The Moving Picture Experts Group

Streaming Text Format

Part number: 
Activity status: 

MPEG Streaming Text 


MPEG doc#: N7515

Date: July 2005

Author: Jan van der Meer



This Specification was developed in response to the need for a generic method for coding of text at very low bitrate as one of the multimedia components within audiovisual presentations. This specification allows for example subtitles and Karaoke song texts to be coded and transported as separate text streams for presentation jointly with other components of an audiovisual presentation at bitrates that are sufficently low for use in mobile services over IP.

Coding of text streams

MPEG-4 part 17 defines Text Streams that are capable of carrying 3GPP Timed Text, as specified in 3GPP TS 26.245. To transport the text streams, a flexible framing structure is specified that can be conveniently adapted to the various transport layers, such as RTP for transport over IP and MPEG-2 Systems, for use in media such as broadcast and optical discs.

3GPP TS 26.245 defines timed text data to consist of text samples and sample descriptions, and that each text sample consists of one text string, optionally followed by one or more text modifiers. Each text string represents the characters that form the text to be displayed, while the text modifiers carry the changes that are to be applied to the text string during the time that the text is to be displayed within a text box, such as text color changes synchronized with a song for a Karaoke application.

A sample description provides global information about a text sample, for example about font(s) to be used, about the positioning of the text within the text box, the background colour of that text box, etc. Multiple sample descriptions are allowed; to each sample description (SD) an index is assigned and to each text sample the index of the applicable sample description is associated. While a sample description will typically apply to multiple text samples, to each text sample exactly one sample description applies.

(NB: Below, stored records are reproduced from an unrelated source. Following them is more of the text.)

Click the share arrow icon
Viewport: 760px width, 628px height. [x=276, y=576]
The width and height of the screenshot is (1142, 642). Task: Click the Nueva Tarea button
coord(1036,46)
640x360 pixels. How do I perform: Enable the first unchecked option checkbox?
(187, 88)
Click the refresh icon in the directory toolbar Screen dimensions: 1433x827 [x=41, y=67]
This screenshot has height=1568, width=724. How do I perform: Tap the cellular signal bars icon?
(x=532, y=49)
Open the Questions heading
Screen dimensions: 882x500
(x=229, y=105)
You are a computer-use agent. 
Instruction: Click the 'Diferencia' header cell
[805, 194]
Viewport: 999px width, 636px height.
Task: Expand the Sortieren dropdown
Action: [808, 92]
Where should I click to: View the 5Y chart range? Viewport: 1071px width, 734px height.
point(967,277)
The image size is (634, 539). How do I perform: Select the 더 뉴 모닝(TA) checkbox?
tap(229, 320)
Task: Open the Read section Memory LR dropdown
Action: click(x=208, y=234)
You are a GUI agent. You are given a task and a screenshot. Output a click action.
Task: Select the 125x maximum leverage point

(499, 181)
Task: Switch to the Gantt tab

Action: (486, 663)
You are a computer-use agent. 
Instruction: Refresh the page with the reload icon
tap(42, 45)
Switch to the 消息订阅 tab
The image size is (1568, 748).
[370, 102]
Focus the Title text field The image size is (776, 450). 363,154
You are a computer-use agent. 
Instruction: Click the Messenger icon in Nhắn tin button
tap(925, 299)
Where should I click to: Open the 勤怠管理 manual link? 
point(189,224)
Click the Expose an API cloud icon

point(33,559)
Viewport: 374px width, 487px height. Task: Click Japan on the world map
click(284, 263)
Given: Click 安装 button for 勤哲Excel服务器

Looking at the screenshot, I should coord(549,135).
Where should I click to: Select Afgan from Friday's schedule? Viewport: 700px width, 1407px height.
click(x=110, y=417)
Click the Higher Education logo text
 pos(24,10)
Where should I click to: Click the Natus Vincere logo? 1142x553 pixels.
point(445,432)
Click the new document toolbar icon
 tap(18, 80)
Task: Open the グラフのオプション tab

Typically, a 3GPP text access unit is small, around 100 – 200 bytes, and often much smaller than the size of the packets that carry the text data across a transport network. It is therefore expected that transport systems will often aggregate multiple 3GPP text access units into one transport packet. On the other hand, 3GPP text access units can also be large, for example when scrolling horizontal text at the bottom of the screen, in which case fragmentation of 3GPP text access units may be required prior to transport. In conclusion, transport of 3GPP text access units often requires aggregation and sometimes fragmentation. So as to conveniently aggregate and fragment 3GPP text access units in a transport independent manner, this Specification defines a flexible framing structure consisting of so-called TTUs, Timed Text Units.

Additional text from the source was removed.